Extracted records

*-*-*

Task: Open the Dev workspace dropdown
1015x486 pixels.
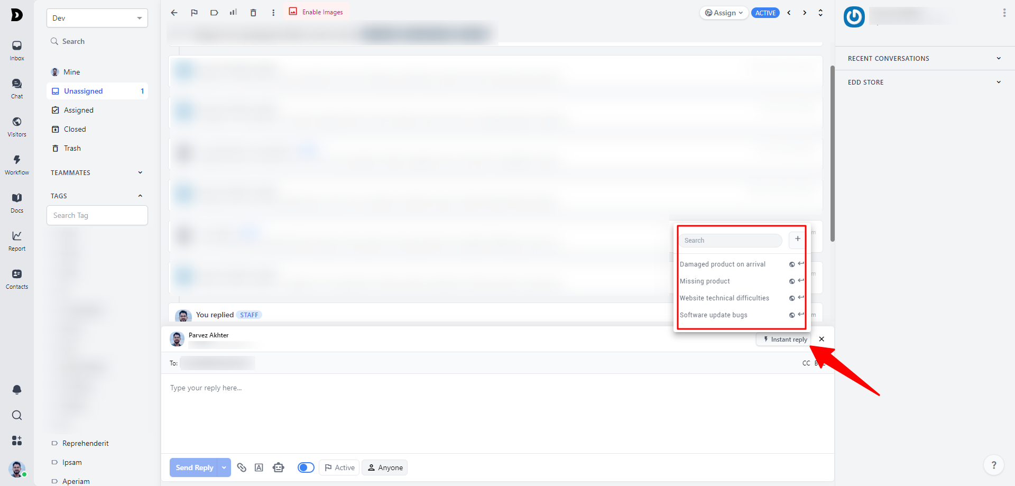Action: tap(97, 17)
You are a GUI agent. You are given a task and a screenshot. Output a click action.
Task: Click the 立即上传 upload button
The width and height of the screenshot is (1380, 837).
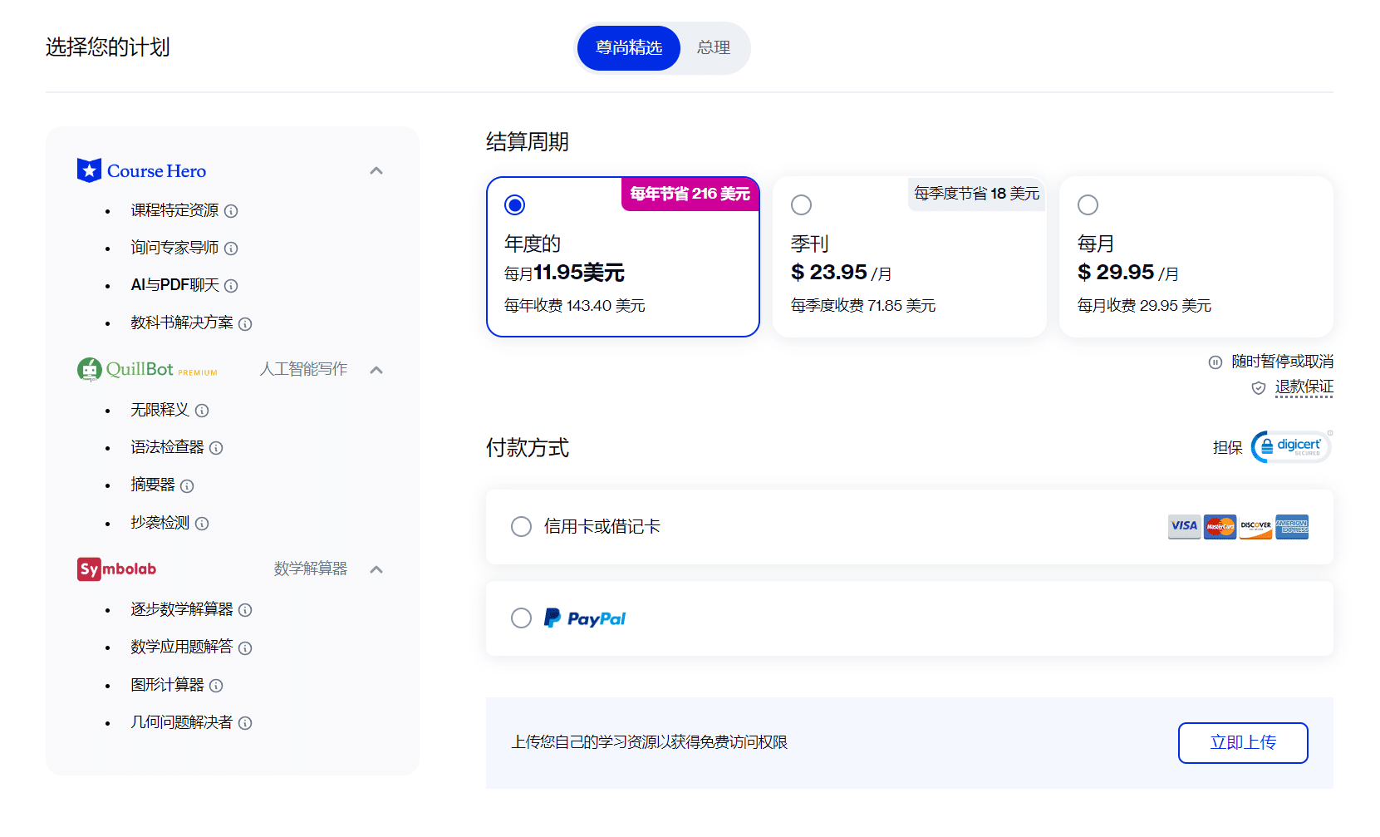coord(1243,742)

*-*-*

I'd like the records above given again exactly, please, without the pictures.

Task: Open the Dev workspace dropdown
1015x486 pixels.
Action: tap(97, 17)
You are a GUI agent. You are given a task and a screenshot. Output a click action.
Task: Click the 立即上传 upload button
The width and height of the screenshot is (1380, 837).
coord(1243,742)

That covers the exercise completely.